### Directive A:
In the rows below, reproduce word for word everything from the line containing "This screenshot has height=830, width=1456." down to the line containing "Link Annotation is", with both of those lines included.

-- start of Article --

Before beginning modelling, it is important to identify the limitations and boundaries of available models, or models that can be created, how they can be applied and to which systems and situations.
When developing a model the following questions should be considered:
- What are the processes that the model is attempting to reproduce or include?
- What is the time scale for these processes?
- What is the spatial scale of these processes?
- How reliable will the results be?
- How will the results be used?
- Do the benefits of modelling outweigh the cost?
- Is an alternative means of assessment available?
 Types of model
There are a number of different kinds of model, including:
- Empirical: Relying on observed relationships in experimental data.
- Mechanistic: Including the underlying mechanisms and processes between the variables.
- Deterministic: Changes in model outputs are due to changes in model components, meaning that repeated tests under constant conditions will produce consistent results.
- Probabilistic: Utilising the entire range of input data to develop a probability distribution of model output rather than a single point value.
- Dynamic: Predict the way a system may change over time or space.
- Static: Predict the way a system may change as the value of an independent variable changes.
 Model life-cycle
The model life-cycle may include a number of stages.
- Determine the correct decision-related questions and establish the modelling objectives.
- Define the purpose of the modelling activity.
- Specify the context of the model application.
- Develop the conceptual model that reflects the underlying science of the included processes.
- Develop the mathematical representation of that science.
- Peer review.
- Formal testing to ensure the correct encoding of model expressions.
- Comparison with empirical data to test model outputs.
- Run the model and analyse the outputs.
Some of the indicators of data quality include:
 Model availability
Modelling complex systems has in the past been carried out by experts who have a sound understanding of the processes involved, and a good grasp of the sort of input data that is required and the outputs that are likely to be generated. In effect, the model would, to a certain extent, simply confirm what they already expected. If the model produced unexpected results, they would re-assess the inputs, the model and the outputs to understand why.

-- end of Article --
-- start of Records supplied --

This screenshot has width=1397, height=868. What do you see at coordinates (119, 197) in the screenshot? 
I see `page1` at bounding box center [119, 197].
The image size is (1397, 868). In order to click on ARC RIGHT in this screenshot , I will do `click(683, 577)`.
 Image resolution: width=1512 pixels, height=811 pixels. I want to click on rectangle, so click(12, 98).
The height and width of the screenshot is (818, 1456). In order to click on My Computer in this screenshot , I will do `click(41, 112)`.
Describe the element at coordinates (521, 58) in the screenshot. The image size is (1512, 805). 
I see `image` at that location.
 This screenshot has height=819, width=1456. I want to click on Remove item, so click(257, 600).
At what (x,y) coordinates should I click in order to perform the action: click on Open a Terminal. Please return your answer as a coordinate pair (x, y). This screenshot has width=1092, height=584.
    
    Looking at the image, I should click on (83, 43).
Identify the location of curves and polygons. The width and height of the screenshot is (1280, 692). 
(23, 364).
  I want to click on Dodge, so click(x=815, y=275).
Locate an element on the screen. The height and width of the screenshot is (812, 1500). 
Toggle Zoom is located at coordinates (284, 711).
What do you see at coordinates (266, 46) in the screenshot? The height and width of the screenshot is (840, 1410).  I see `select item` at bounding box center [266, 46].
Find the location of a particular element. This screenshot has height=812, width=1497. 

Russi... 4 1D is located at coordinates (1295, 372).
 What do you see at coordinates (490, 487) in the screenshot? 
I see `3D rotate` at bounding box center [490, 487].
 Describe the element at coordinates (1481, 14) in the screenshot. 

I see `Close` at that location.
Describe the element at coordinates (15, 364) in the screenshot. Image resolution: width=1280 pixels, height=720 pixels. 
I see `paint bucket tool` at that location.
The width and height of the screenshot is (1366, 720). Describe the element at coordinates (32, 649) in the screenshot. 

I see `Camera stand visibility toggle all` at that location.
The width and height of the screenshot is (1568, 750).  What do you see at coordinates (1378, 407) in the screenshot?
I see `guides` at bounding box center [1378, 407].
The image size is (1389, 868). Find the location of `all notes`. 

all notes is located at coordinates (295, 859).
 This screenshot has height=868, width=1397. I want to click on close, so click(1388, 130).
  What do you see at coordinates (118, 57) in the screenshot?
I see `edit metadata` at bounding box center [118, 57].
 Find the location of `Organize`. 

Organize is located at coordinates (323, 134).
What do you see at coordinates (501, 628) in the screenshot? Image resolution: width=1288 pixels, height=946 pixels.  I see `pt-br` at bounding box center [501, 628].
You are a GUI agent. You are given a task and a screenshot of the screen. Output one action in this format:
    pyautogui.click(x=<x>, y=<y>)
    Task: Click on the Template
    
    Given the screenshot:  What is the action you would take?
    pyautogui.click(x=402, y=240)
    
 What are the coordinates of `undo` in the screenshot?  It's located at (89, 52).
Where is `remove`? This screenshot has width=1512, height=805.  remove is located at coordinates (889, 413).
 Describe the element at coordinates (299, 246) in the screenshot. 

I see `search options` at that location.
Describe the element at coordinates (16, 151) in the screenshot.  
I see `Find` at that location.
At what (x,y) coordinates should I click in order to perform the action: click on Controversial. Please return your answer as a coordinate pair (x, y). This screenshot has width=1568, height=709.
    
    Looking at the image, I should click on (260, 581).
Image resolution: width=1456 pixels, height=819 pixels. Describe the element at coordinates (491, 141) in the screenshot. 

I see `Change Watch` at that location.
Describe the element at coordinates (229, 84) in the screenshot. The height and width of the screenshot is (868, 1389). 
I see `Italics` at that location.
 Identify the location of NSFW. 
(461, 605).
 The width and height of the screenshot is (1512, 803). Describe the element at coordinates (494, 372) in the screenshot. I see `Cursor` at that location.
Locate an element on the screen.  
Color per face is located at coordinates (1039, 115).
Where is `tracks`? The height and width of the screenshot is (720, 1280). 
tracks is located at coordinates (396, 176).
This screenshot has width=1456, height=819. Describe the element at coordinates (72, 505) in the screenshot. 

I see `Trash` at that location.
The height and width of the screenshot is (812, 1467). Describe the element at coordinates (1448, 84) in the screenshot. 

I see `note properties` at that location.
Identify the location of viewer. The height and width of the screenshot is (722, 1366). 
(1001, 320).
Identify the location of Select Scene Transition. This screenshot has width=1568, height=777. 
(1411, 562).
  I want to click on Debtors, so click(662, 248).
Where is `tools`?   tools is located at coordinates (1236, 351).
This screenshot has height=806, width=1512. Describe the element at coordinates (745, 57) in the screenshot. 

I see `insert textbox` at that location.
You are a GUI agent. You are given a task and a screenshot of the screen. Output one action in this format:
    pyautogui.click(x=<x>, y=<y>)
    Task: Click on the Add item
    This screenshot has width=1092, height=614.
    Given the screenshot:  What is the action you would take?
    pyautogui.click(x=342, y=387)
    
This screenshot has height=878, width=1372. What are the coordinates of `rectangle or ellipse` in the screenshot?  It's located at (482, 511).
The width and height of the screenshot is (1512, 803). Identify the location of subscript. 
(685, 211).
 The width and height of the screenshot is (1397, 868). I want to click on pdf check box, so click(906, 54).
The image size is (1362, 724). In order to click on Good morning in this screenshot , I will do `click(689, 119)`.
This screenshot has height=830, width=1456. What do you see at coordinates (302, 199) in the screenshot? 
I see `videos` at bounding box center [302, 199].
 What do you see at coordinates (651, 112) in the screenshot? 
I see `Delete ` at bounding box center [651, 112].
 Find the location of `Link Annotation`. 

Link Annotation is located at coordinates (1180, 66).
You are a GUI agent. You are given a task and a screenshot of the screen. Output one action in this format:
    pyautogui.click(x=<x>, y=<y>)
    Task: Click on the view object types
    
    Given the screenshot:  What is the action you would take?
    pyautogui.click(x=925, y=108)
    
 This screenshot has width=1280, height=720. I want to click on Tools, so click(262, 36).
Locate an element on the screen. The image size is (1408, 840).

-- end of Records supplied --

### Directive B:
List the kinds of model named in the text on modelling.

### Final result A:
This screenshot has height=830, width=1456. What do you see at coordinates (302, 199) in the screenshot? 
I see `videos` at bounding box center [302, 199].
 What do you see at coordinates (651, 112) in the screenshot? 
I see `Delete ` at bounding box center [651, 112].
 Find the location of `Link Annotation`. 

Link Annotation is located at coordinates (1180, 66).

### Final result B:
Empirical, Mechanistic, Deterministic, Probabilistic, Dynamic, Static